Lay out the data as a numbered list, omitting blank lines, covering only the lines from the start of the data through the line containing "(x=96, y=724)", inclusive.

===== INPUT MATERIAL

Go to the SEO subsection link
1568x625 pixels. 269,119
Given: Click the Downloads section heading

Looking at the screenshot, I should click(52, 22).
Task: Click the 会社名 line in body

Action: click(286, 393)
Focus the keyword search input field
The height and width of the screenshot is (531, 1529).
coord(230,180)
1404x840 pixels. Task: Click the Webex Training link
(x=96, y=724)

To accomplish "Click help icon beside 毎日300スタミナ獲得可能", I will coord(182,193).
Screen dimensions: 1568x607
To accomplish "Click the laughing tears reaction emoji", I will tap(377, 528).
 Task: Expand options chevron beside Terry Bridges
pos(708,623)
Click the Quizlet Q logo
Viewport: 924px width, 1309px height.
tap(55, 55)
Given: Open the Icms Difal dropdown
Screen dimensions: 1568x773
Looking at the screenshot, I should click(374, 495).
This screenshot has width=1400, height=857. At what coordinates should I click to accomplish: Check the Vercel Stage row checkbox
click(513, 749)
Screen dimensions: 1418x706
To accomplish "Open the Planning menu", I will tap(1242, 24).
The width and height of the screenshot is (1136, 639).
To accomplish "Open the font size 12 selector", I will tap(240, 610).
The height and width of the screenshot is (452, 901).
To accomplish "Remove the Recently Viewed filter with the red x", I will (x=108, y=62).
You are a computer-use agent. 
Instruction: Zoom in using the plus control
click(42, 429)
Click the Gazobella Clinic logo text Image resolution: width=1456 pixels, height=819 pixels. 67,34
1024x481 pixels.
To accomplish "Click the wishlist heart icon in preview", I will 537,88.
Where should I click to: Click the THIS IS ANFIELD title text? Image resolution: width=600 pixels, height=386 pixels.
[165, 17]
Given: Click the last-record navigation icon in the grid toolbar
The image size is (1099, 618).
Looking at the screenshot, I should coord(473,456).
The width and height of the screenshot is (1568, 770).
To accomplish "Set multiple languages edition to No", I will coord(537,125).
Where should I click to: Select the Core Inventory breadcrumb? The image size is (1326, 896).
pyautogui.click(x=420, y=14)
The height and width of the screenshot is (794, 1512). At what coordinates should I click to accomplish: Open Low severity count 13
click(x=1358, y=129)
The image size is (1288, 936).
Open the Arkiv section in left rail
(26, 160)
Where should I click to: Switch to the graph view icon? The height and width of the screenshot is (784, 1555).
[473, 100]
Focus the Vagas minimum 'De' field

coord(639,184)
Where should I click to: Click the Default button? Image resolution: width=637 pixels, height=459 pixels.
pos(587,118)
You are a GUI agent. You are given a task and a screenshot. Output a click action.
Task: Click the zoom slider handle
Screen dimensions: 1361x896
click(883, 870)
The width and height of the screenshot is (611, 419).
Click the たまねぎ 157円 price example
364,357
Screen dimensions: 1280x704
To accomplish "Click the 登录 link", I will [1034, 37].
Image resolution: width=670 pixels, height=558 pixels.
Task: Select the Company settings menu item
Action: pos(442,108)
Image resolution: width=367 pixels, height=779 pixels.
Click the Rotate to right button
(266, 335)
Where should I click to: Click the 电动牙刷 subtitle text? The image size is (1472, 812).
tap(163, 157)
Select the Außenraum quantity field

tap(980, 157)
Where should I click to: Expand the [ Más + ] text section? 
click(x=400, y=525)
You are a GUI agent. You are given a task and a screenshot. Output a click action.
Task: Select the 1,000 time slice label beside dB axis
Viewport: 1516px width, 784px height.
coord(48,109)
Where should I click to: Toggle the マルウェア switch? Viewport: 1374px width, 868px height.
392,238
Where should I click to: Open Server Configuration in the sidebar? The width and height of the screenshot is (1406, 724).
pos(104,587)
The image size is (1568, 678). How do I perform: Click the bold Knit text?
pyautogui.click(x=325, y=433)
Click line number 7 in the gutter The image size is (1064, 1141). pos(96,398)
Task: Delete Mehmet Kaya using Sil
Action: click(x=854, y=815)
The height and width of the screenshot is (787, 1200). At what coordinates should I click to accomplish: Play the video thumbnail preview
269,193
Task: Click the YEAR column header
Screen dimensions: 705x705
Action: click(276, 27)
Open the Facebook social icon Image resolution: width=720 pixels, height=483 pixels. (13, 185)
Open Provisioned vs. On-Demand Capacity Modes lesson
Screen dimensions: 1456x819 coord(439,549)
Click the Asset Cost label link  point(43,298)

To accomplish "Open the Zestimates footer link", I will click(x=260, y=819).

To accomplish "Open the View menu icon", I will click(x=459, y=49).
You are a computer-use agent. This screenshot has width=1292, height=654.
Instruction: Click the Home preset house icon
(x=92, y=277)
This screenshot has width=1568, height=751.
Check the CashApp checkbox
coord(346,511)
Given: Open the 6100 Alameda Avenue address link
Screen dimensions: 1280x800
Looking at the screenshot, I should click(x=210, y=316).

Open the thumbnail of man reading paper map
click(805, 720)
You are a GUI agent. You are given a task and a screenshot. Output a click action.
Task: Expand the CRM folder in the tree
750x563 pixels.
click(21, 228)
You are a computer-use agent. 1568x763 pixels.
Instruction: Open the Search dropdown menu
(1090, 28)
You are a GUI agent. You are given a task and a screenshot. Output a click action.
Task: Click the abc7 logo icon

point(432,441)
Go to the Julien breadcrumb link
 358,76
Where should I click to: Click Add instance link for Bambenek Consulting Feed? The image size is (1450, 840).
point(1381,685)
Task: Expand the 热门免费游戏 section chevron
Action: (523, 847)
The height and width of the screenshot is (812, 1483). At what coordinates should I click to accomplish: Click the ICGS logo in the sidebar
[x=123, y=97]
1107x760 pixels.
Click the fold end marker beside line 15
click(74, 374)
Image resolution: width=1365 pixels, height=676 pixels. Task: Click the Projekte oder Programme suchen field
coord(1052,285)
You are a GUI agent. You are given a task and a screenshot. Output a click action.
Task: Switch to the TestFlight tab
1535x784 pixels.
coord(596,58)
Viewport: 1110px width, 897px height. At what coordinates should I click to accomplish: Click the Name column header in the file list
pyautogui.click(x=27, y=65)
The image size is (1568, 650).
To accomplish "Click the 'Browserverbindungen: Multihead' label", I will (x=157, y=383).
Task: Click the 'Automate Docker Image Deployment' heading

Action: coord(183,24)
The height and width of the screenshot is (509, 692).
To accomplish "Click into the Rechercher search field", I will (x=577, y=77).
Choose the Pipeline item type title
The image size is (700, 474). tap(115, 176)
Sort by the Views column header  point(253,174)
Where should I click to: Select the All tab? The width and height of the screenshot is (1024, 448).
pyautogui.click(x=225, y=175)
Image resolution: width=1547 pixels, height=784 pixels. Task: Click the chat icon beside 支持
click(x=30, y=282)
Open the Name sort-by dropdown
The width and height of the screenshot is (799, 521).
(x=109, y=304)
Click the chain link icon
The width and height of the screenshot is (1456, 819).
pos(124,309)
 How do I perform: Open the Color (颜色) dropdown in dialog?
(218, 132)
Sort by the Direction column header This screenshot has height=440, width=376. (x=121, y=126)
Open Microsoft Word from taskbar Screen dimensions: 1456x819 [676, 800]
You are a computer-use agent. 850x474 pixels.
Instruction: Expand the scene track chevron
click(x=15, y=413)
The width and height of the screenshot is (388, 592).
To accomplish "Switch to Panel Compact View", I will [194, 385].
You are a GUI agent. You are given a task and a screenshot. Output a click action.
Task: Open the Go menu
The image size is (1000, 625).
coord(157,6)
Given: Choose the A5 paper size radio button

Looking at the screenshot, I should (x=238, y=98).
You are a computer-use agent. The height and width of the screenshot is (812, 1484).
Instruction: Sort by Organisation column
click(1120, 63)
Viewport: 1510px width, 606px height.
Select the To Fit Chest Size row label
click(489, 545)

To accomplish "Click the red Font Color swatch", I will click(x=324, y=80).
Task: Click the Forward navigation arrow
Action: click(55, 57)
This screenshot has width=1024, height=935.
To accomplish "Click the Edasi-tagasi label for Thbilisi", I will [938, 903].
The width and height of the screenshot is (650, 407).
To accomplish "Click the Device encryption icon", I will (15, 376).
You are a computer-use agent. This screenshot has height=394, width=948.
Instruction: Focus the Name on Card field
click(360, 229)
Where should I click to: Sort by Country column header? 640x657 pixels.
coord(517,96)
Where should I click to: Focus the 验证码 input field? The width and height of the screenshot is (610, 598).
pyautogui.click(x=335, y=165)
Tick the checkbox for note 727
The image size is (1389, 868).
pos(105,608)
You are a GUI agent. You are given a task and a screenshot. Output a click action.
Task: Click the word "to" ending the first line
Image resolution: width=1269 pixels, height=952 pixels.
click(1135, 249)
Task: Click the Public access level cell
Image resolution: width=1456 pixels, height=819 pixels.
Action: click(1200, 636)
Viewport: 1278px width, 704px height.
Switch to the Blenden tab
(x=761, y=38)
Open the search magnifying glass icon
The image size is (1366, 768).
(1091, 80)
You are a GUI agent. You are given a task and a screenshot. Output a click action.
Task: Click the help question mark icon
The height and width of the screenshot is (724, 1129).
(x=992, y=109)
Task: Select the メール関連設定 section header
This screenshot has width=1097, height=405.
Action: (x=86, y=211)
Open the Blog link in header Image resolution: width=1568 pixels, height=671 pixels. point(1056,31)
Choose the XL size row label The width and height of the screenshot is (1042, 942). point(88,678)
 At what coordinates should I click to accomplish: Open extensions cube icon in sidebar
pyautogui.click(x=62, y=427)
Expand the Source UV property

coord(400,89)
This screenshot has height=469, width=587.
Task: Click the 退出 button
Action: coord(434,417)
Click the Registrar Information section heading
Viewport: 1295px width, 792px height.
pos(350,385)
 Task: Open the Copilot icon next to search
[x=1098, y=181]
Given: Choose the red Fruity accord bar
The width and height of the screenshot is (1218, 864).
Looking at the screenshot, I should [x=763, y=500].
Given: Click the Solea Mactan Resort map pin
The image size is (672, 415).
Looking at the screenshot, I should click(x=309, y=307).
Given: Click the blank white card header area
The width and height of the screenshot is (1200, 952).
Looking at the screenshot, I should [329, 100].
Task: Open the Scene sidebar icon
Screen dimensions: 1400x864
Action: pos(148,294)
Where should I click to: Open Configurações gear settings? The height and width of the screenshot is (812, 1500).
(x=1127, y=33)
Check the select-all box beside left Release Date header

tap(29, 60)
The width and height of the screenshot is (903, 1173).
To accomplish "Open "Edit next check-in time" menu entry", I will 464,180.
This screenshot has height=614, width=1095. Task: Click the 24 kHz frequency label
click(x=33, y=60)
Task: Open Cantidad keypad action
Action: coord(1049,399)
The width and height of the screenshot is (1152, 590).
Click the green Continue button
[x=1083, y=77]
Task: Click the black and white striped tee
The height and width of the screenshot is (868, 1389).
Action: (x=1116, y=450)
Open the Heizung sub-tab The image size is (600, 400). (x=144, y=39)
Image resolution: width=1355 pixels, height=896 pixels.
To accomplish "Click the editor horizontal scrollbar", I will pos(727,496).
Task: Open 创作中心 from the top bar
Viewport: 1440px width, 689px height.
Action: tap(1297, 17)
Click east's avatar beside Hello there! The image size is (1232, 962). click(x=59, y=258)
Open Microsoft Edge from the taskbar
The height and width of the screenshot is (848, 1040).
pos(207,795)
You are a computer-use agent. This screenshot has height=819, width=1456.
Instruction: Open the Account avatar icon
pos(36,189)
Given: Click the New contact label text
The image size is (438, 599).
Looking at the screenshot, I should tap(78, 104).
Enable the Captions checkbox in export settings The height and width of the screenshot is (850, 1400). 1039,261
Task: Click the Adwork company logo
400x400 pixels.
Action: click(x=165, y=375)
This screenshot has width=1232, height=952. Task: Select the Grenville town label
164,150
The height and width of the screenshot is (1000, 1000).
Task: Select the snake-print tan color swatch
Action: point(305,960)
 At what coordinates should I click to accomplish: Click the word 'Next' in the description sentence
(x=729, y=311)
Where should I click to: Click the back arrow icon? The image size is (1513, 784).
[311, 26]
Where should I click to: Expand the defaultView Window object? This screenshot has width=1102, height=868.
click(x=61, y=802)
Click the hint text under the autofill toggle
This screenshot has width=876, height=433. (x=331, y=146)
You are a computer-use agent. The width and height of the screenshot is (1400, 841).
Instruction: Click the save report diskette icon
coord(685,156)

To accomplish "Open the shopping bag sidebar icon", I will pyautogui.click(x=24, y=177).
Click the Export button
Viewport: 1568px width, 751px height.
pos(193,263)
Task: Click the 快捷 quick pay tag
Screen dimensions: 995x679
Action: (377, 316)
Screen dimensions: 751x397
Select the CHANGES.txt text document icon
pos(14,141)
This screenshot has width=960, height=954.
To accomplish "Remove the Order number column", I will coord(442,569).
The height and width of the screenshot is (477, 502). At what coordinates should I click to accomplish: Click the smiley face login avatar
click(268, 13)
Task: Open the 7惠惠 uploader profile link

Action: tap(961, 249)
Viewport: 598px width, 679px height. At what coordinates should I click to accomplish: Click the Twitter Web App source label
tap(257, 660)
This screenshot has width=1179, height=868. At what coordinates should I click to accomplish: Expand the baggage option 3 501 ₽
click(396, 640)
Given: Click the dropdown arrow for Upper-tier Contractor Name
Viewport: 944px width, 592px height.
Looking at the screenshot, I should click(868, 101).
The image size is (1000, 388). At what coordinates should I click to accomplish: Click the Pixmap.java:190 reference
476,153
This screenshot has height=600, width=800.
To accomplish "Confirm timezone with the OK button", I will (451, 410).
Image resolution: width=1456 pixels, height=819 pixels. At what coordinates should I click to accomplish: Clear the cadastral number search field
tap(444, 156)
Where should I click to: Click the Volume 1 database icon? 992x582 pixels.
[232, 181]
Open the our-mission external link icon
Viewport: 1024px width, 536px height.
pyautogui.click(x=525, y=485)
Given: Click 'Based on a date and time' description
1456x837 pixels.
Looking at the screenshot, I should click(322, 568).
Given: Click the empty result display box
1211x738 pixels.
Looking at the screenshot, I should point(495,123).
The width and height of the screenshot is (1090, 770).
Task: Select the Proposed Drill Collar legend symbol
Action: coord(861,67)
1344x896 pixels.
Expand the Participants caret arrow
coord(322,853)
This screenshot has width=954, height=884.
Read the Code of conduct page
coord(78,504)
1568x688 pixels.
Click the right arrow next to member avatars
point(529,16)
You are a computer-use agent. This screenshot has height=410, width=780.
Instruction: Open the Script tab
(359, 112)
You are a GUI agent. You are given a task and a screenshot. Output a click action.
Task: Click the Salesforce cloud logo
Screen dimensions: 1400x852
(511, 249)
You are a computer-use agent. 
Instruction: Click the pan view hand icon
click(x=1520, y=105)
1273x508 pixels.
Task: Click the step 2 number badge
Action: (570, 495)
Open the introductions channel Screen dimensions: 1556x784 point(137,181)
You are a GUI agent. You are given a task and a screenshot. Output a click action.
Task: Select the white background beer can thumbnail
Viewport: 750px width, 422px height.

==========

# FINISHED TASK
1. Go to the SEO subsection link
2. 1568x625 pixels. 269,119
3. Given: Click the Downloads section heading
4. Looking at the screenshot, I should click(52, 22).
5. Task: Click the 会社名 line in body
6. Action: click(286, 393)
7. Focus the keyword search input field
8. The height and width of the screenshot is (531, 1529).
9. coord(230,180)
10. 1404x840 pixels. Task: Click the Webex Training link
11. (x=96, y=724)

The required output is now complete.